- TASK REQUIREMENTS -
The result should be the lines from the one holding "Open the intheMatrixxx twitter status link" to the end of the records below, repeated exactly. No pictures.

- Saved entries -
# # #

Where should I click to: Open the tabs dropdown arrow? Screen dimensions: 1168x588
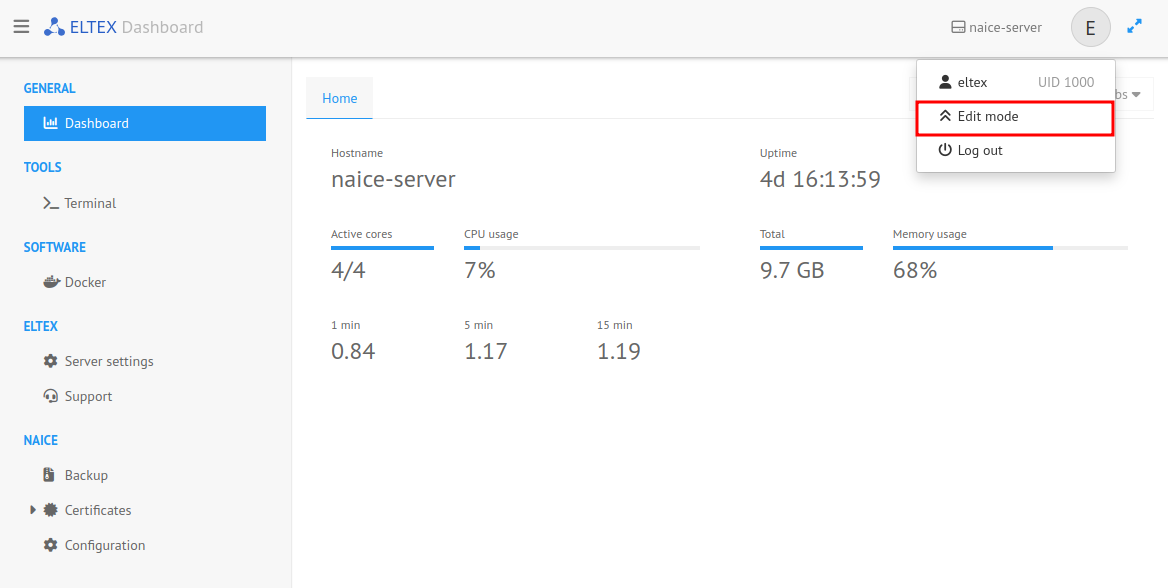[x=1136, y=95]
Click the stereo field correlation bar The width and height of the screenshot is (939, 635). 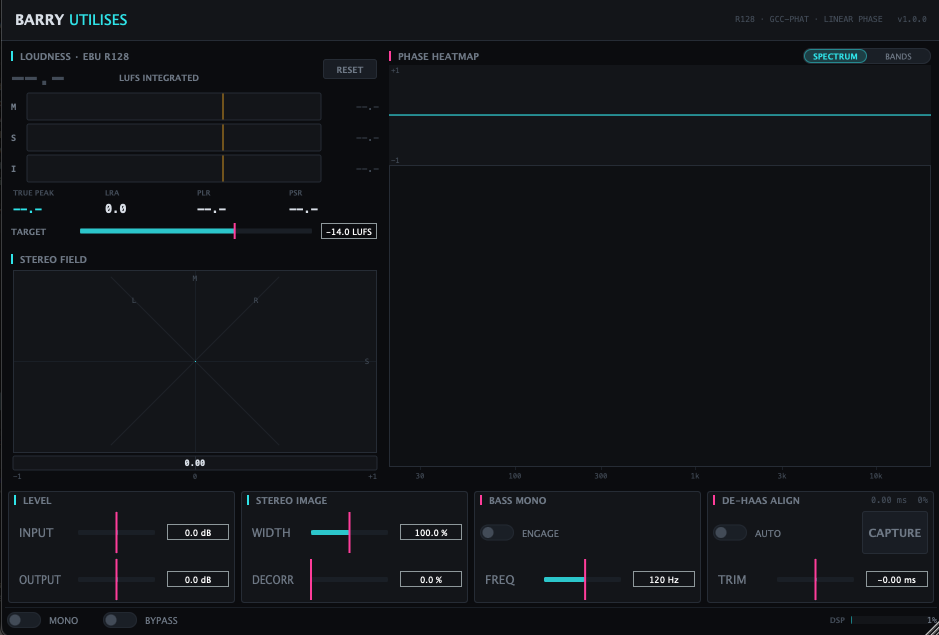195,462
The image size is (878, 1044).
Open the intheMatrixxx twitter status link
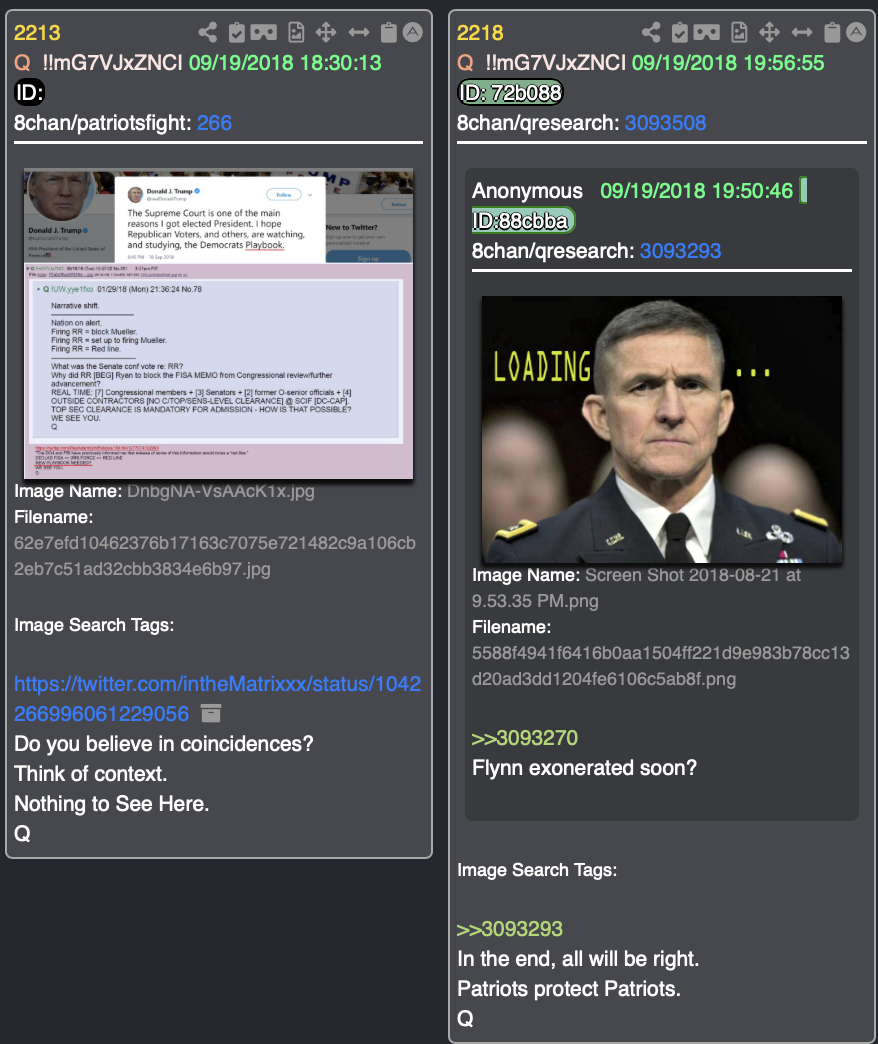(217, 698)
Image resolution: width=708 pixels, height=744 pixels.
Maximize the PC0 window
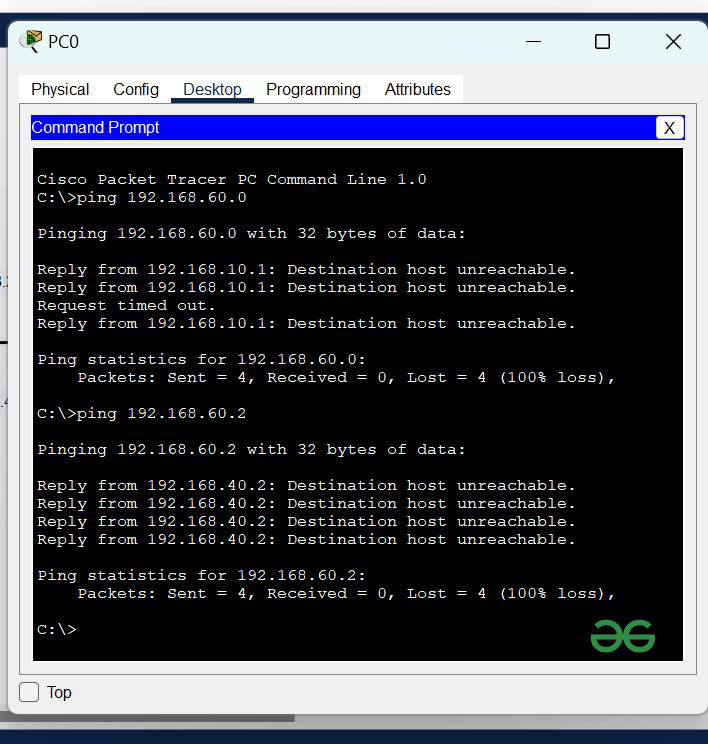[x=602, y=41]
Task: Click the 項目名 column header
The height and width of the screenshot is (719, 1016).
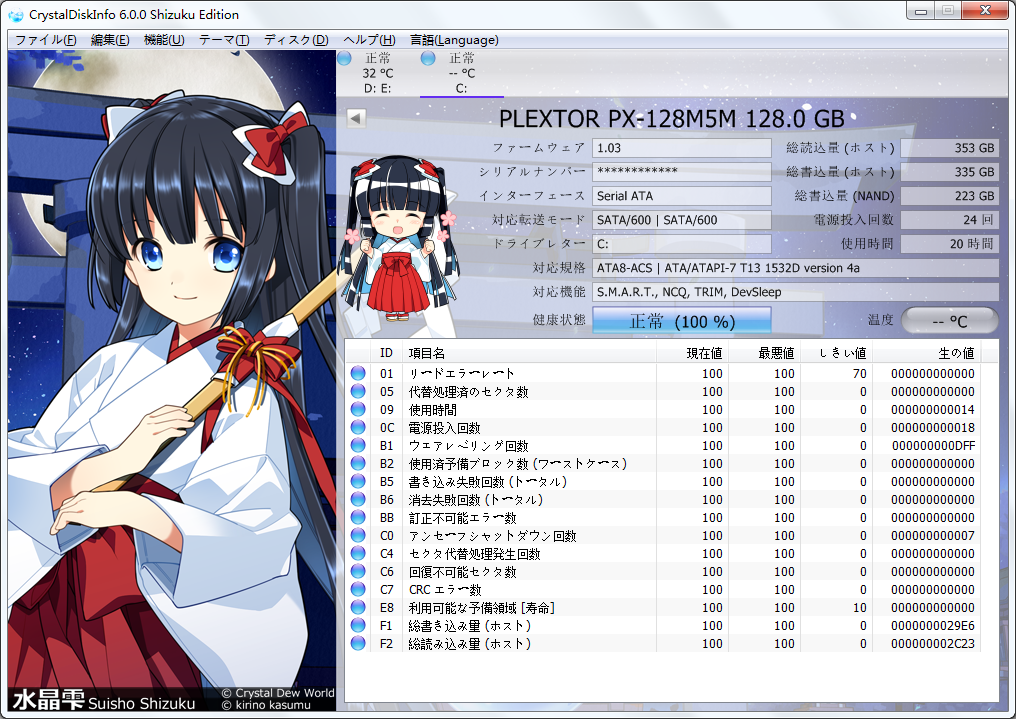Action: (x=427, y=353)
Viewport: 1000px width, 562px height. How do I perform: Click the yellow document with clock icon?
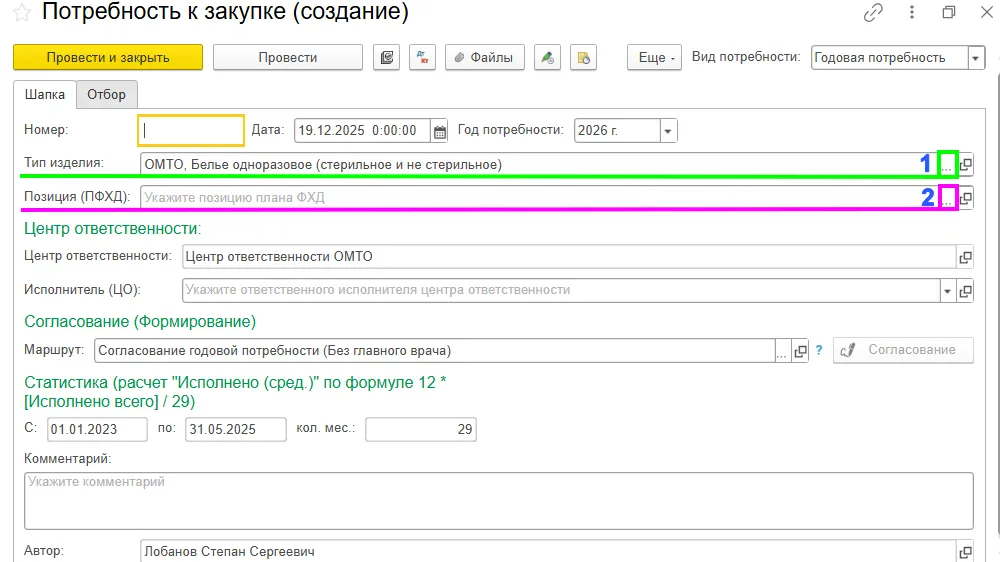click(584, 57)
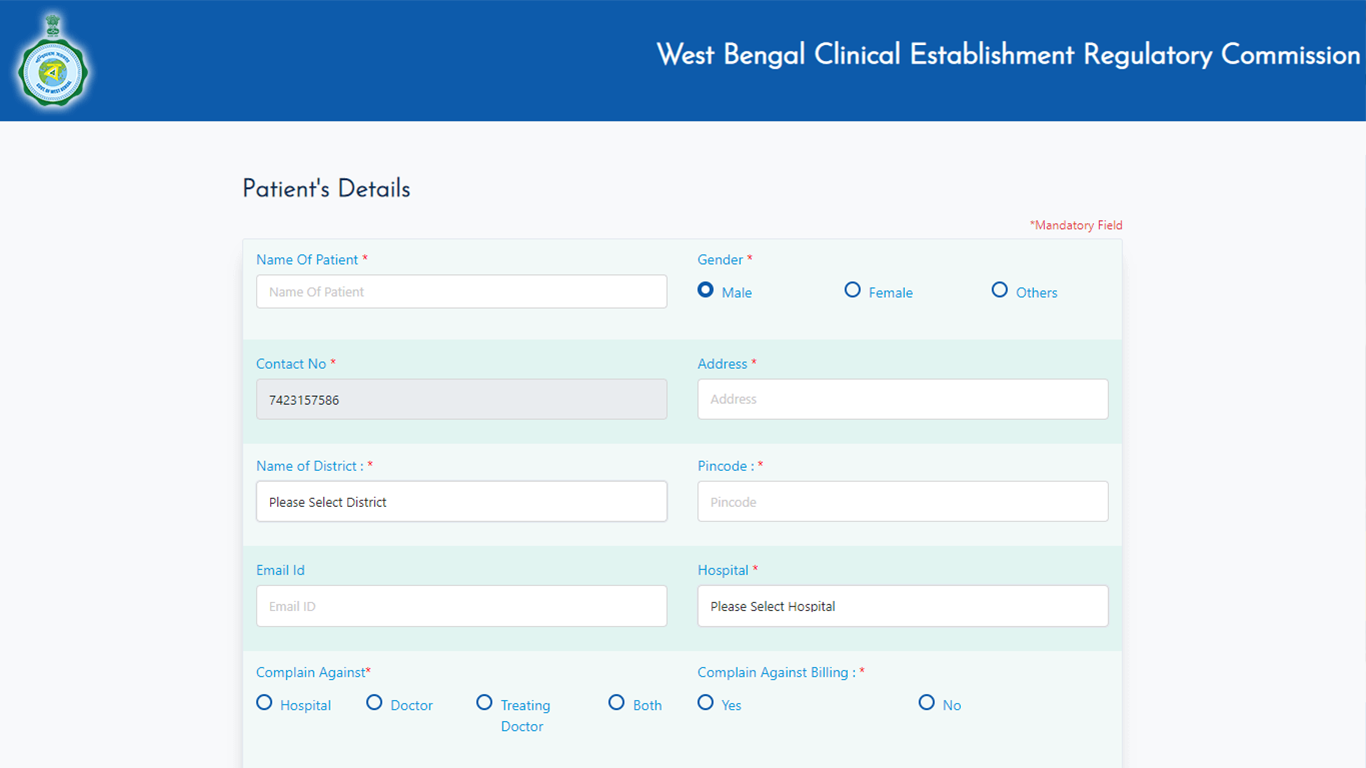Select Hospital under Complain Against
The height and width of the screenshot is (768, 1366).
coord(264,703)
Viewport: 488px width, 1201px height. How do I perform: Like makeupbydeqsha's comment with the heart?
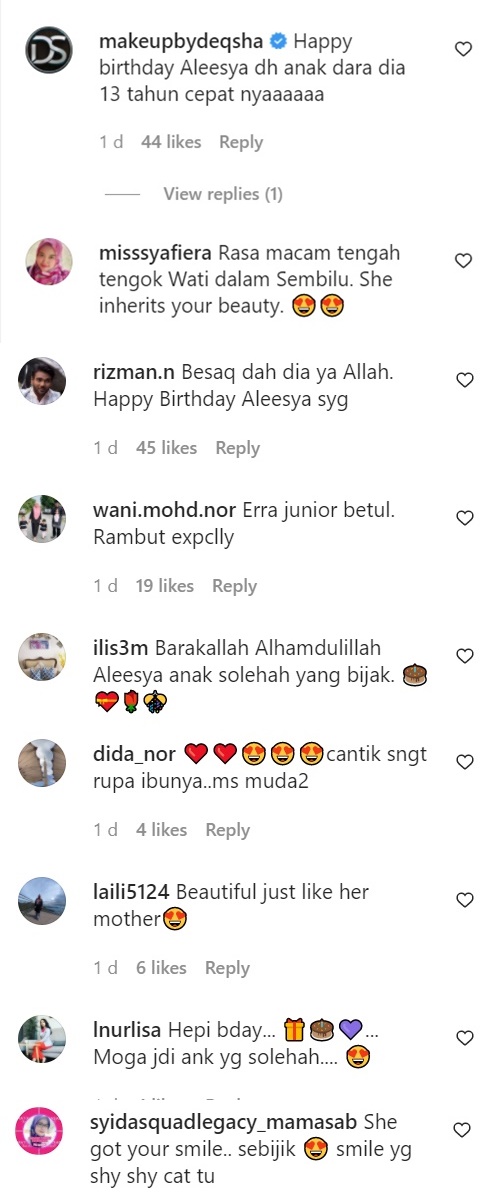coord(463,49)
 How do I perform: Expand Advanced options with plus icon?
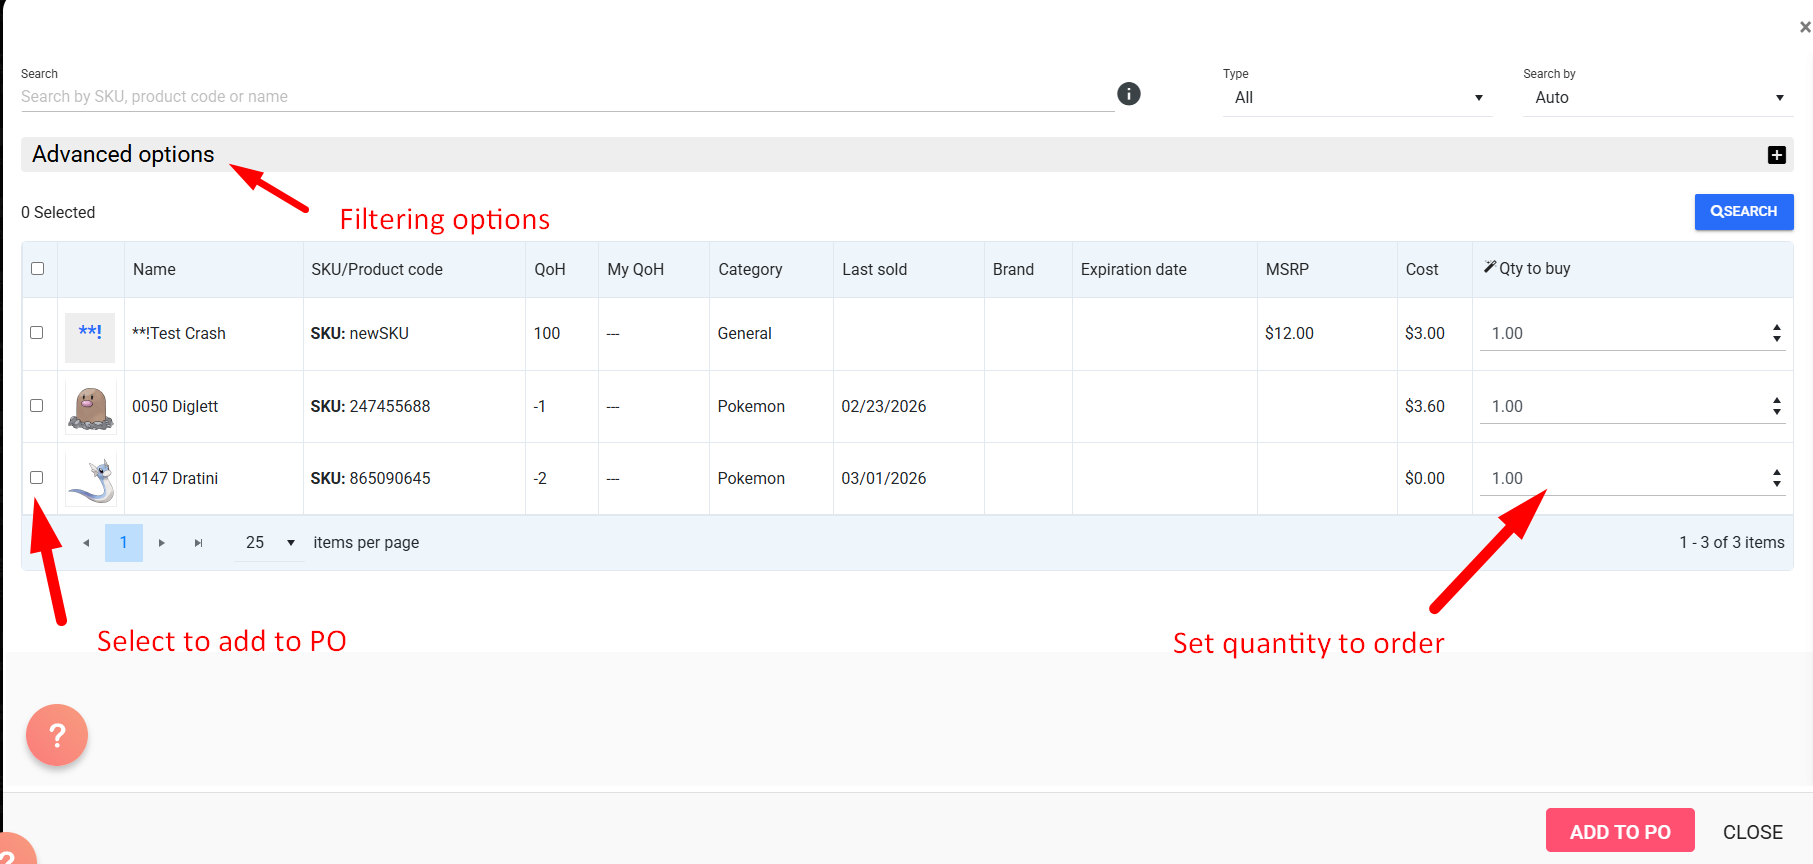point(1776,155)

# # #

- SOLUTION TO THE PROBLEM -
Open the intheMatrixxx twitter status link
(217, 698)
Image resolution: width=708 pixels, height=744 pixels.
Maximize the PC0 window
[x=602, y=41]
Task: Click the 項目名 column header
The height and width of the screenshot is (719, 1016).
Action: (x=427, y=353)
Viewport: 1000px width, 562px height. How do I perform: Click the yellow document with clock icon?
click(584, 57)
Select Hospital under Complain Against
The height and width of the screenshot is (768, 1366).
coord(264,703)
Viewport: 488px width, 1201px height. How do I perform: Like makeupbydeqsha's comment with the heart?
coord(463,49)
 How do I perform: Expand Advanced options with plus icon?
point(1776,155)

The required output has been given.